25 January 2013

Individualized Learning Environments

This unit we examined two types of individualized learning environments: Personalized System of Instruction (PSI) and the Audio-Tutorial Approach (A-T).

What are key similarities or striking differences between the theories/models in a given unit? Do the theories/models in a unit share any common foundations or principles?

Both of these models want to focus on allowing the student to move through material at their own pace, mostly independent of the traditional classroom or lecture/discussion setting. Both models seem to try to maintain some connection between the students and the faculty, such that students are always provided with the assistance they need and to create some sort of faculty presence within the learning experience.

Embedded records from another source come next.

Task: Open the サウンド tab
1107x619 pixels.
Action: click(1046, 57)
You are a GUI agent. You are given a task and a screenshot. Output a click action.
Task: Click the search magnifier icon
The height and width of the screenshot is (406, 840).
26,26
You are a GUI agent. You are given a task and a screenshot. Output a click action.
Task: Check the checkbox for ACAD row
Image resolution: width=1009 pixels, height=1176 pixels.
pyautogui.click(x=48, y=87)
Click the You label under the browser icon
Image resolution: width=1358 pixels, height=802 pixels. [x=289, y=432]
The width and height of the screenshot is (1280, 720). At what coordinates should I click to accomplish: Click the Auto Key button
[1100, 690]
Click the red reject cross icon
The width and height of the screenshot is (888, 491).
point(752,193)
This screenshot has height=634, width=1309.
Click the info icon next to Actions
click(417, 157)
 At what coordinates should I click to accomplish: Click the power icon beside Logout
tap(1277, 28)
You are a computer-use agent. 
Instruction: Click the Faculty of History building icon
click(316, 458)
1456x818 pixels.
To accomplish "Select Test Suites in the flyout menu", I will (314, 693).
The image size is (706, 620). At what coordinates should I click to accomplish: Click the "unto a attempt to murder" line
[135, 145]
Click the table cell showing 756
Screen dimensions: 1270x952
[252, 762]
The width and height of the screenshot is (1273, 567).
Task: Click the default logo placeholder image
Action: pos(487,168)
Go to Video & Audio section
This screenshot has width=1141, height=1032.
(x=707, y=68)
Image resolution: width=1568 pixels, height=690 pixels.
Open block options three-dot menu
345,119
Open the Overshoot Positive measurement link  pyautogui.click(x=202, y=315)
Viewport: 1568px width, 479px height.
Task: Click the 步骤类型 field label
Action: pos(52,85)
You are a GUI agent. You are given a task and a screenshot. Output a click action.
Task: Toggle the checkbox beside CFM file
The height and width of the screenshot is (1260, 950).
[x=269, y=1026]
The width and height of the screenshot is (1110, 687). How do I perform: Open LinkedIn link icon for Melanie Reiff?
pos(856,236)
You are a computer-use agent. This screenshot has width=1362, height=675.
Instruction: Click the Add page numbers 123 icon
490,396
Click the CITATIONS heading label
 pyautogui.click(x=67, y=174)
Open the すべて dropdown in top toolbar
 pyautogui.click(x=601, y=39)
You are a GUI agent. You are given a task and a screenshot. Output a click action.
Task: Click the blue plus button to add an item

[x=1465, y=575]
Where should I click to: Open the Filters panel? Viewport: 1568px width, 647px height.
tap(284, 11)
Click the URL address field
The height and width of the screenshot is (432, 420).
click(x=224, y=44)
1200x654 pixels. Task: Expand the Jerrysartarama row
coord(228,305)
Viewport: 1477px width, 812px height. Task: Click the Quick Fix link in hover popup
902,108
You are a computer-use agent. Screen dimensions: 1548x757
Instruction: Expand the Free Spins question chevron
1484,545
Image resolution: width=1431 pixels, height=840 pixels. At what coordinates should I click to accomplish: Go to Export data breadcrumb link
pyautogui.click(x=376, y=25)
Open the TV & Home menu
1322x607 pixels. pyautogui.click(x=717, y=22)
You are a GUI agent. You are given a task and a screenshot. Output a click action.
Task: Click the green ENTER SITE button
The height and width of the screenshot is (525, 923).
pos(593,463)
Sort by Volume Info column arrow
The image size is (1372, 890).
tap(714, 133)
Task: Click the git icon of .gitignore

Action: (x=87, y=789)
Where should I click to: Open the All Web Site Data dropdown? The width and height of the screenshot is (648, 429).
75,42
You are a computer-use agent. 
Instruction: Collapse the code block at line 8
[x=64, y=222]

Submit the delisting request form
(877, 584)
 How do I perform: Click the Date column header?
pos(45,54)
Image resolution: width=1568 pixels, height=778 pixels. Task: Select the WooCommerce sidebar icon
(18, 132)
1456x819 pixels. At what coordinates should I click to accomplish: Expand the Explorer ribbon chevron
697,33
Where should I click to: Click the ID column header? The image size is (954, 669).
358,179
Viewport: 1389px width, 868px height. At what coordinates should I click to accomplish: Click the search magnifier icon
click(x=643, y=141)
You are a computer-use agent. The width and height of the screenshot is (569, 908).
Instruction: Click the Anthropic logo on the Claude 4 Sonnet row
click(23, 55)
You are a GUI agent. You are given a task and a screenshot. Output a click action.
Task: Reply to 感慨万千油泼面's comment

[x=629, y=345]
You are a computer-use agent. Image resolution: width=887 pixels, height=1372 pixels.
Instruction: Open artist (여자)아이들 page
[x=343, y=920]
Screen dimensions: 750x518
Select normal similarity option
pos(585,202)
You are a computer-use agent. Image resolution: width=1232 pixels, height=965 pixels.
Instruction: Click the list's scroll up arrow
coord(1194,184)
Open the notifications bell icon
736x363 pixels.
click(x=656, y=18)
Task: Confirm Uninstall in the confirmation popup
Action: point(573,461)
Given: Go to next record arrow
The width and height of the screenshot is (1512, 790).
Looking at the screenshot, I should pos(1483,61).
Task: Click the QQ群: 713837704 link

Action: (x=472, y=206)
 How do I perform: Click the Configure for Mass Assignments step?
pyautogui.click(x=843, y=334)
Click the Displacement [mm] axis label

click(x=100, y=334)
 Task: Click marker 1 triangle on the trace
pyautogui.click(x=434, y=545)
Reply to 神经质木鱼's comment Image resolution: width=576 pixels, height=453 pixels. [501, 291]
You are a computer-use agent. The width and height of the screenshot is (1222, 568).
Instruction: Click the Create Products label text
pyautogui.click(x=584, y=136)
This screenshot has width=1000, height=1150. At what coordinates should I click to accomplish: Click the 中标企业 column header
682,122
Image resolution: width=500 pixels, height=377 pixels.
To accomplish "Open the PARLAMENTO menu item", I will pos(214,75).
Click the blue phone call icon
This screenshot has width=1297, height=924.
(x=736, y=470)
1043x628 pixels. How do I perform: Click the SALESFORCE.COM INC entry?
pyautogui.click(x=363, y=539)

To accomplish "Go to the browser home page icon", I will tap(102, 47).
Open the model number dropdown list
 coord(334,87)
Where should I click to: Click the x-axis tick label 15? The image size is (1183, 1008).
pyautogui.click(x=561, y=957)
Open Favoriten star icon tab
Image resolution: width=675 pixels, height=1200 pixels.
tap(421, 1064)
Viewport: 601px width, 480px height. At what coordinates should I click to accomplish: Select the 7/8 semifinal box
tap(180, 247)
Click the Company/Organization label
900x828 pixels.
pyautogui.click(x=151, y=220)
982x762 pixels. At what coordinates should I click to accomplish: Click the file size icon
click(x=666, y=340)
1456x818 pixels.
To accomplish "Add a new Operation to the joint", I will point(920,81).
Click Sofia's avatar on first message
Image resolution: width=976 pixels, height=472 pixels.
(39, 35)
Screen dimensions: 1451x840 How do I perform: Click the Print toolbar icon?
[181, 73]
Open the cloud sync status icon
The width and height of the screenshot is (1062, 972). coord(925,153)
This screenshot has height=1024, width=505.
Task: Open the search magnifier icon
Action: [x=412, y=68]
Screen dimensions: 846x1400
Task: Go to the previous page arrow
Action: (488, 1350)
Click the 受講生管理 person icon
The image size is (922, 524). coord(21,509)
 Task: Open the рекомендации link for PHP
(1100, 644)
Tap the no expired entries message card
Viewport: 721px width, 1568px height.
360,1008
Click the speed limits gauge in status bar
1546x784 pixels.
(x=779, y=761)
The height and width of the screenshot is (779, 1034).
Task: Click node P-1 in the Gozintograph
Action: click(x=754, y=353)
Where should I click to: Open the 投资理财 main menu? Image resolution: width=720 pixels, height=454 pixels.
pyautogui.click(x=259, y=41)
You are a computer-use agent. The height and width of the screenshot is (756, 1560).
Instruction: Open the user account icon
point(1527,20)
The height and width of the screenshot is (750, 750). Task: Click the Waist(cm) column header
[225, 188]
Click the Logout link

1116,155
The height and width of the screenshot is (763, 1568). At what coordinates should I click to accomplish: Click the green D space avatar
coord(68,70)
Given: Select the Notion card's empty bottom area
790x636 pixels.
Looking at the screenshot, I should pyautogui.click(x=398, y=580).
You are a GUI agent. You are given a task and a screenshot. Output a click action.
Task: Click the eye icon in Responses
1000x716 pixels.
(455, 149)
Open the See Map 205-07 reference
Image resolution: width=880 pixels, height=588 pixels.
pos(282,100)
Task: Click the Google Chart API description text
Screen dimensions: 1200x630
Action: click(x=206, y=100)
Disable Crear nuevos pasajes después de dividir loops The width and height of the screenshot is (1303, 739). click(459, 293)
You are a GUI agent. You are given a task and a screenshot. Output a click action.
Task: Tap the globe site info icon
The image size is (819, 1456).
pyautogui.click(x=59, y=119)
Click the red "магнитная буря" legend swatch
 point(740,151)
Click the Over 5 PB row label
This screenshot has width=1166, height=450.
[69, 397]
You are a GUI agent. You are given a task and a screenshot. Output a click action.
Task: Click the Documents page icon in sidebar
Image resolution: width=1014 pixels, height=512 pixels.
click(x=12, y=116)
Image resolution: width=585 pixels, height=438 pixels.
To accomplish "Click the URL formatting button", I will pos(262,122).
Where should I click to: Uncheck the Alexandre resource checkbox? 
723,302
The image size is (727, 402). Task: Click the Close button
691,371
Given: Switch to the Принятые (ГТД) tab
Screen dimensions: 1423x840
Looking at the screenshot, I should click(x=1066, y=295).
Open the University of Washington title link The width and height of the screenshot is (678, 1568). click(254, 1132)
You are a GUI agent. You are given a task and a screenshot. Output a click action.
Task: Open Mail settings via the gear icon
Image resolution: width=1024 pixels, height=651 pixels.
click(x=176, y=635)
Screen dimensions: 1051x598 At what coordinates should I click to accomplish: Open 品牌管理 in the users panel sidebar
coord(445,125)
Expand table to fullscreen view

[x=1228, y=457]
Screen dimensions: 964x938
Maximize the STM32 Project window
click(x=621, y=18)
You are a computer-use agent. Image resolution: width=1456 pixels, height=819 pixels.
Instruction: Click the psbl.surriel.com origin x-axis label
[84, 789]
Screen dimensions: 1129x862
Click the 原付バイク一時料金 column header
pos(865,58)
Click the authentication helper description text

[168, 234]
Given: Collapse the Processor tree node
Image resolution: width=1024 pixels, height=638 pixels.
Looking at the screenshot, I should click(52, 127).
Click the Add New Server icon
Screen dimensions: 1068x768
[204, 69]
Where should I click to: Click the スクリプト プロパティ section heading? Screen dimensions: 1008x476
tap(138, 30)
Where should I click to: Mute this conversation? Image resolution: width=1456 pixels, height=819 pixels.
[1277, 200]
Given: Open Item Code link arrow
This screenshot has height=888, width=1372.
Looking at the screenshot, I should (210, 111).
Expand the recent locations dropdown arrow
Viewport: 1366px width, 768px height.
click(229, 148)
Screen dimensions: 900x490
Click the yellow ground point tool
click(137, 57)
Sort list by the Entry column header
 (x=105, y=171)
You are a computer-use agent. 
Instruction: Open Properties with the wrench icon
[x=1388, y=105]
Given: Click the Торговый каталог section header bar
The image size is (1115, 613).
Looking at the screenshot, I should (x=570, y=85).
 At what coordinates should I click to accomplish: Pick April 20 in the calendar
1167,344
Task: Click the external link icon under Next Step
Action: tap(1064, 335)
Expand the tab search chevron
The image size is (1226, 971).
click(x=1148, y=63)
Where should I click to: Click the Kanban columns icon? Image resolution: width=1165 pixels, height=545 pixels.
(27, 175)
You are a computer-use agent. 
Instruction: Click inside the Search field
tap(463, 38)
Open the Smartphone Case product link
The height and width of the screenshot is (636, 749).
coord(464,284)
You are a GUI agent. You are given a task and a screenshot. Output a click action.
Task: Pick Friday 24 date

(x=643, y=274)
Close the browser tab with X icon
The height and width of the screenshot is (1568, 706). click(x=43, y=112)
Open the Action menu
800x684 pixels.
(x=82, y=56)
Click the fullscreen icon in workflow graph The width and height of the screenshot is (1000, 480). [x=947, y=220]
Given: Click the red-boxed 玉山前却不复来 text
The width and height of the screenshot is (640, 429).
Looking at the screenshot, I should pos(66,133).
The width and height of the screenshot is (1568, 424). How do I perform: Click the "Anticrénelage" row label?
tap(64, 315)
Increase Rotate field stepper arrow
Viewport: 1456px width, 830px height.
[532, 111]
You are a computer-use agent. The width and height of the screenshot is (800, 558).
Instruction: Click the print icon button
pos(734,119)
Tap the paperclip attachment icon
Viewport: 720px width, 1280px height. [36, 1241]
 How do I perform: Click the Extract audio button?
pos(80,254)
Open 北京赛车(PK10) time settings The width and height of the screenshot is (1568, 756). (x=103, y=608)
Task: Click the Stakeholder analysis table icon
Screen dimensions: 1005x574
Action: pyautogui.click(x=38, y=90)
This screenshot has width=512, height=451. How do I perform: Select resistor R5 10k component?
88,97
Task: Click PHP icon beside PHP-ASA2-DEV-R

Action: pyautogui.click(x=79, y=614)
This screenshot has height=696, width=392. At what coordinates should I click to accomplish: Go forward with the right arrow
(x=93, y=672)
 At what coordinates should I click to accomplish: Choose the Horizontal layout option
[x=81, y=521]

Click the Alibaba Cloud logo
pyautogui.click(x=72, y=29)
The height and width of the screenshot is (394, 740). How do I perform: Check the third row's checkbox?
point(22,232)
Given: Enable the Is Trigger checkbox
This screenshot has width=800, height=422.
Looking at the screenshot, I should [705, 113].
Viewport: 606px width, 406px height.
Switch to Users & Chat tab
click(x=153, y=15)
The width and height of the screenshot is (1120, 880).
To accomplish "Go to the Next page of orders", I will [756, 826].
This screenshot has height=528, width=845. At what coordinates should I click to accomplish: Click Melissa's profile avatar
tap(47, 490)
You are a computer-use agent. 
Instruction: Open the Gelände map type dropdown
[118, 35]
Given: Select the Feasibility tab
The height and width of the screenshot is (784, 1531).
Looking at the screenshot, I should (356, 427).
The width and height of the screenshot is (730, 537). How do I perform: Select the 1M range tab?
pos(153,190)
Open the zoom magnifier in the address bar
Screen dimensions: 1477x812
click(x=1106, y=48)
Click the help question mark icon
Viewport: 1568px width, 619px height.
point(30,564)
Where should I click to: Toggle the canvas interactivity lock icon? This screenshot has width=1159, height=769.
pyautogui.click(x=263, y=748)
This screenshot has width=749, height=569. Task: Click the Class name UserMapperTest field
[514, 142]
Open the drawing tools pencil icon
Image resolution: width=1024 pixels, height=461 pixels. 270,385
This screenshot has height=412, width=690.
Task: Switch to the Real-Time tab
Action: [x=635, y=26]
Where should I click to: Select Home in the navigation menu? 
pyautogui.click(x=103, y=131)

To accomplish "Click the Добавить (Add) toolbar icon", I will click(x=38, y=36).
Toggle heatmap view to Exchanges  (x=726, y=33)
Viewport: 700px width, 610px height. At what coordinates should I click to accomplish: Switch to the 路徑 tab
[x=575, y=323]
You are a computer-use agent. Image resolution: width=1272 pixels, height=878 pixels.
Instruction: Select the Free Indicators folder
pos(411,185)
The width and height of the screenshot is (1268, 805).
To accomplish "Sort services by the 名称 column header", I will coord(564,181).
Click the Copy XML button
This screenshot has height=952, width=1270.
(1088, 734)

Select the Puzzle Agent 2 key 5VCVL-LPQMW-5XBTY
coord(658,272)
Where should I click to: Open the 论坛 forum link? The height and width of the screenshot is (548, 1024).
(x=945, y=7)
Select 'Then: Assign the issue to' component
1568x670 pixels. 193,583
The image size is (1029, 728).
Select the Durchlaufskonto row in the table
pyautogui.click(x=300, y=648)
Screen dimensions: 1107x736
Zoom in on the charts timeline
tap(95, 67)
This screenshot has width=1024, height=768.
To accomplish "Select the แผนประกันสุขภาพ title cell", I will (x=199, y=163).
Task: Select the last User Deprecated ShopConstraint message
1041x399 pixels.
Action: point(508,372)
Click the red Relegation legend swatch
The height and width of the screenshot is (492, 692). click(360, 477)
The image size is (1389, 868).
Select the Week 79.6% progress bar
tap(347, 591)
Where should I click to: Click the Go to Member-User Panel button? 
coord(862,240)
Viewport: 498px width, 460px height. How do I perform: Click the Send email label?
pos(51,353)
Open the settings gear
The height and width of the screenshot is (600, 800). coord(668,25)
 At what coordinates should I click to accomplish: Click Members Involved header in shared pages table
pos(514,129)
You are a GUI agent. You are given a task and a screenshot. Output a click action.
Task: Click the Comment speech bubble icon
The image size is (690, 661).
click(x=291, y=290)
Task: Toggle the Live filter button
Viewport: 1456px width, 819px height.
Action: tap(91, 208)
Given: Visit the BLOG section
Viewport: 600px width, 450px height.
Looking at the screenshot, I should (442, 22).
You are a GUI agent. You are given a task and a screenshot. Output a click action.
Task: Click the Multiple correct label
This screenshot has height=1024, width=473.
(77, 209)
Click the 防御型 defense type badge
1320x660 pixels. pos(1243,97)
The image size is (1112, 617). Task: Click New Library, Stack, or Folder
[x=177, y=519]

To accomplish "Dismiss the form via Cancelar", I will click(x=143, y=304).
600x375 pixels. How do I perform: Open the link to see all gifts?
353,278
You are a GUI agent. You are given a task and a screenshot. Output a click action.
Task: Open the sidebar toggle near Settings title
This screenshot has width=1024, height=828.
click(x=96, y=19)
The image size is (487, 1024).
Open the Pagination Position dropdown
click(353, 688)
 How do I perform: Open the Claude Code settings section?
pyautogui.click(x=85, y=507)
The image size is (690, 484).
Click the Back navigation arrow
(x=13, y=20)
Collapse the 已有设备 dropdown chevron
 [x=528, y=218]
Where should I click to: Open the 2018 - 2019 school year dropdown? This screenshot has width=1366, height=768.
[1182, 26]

One thing that struck me was that the PSI model is a mastery-based model, which requires students to be able to demonstrate their knowledge before moving on to the next objective. The A-T model does not require mastery before students move on, but in its traditional form does require more contact with faculty for review and quiz sessions, in which students may be asked to present or recall any of the course material studied. I tend to be in favor of mastery-type models, because it helps to remove the fear of failure, which allows students to be more at ease in the learning environment. That being said, this is not always an option, given the time and resource constraints of most educational environments.

What are your initial reactions to these learning theories/models? What are barriers to their use? What benefits might be expected for those who overcome the barriers?

My initial reaction to both models in their traditional forms was that they would be very time intensive and require a lot of time scheduled during which the teacher observes students doing their work, in case they need help. Given the technological advancements since the birth of these models, I think there are better ways of handling those issues. The one barrier that I do not foresee being eliminated is the time it takes to develop these kinds of programs. Gathering materials, creating coherent curricula and then creating all of the necessary digital materials for these programs will just take time. I think the benefit to spending that time is that teachers (hopefully in groups) will create databases of resources that can be used in and out of the classroom. I thought of many ways of incorporating these ideas into classroom style teaching, as it occurs in most primary and secondary school settings. Using the A-T style approach, teachers can provide the lecture style material outside of class, while using in class time for review, guided practice and group/collaborative learning. My favorite parts of the PSI model are the focus on mastery (as opposed to merely testing) and the clear statement/testing of objectives. Letting students know what is expected of them and then having a guiding process through to demonstrated mastery is important in any classroom.

Would you attempt to use any of these theories/models with the students you are currently teaching or hope to teach in the future? Why or why not? Could elements of the theories/models be modified so that they would work with your current/future students?

I wouldn't (couldn't?) attempt to use any of these formats in their original forms in a public high school classroom - it's just not set up that way. There are many facets of each of these models that I feel would fit nicely into that learning environment. I would be in favor of delivering material A-T style to students outside of the classroom. This would combine short podcasts, videos, text and short assignments that students would complete out of class, so that they could come prepared to engage the material in the classroom. I would also try to incorporate the PSI-favored explicit objectives, mastery and tutored (as opposed to lectured) style of in-class interaction. Rather than lecturing material to students, they could engage the material in guided and independent practice, either independently or in groups, with teacher assistance for a more student-centered approach.

Since we're taking learning theories/models that were not necessarily created with the Web in mind and turning them into Web modules, what Web-based tools or resources could be leveraged to carry out these learning theories/models online? 

For the PSI model, I think that LiveBinders would be a great resource for this type of program. It could be a great way to organize different units and objectives for completion. Also, any website creation programs like Weebly or GoogleSites would be useful in creating a platform and organizational tool for material where students can easily access it.

For the A-T model, the first tool I thought of was VoiceThread. I can't think of a better way of putting audio-visual material together in a way that is so accessible for students. Podcast hosting sites would also be super-helpful with this model, so Podbean or Blubrry are options. Also Audacity is a great open source audio recording tool.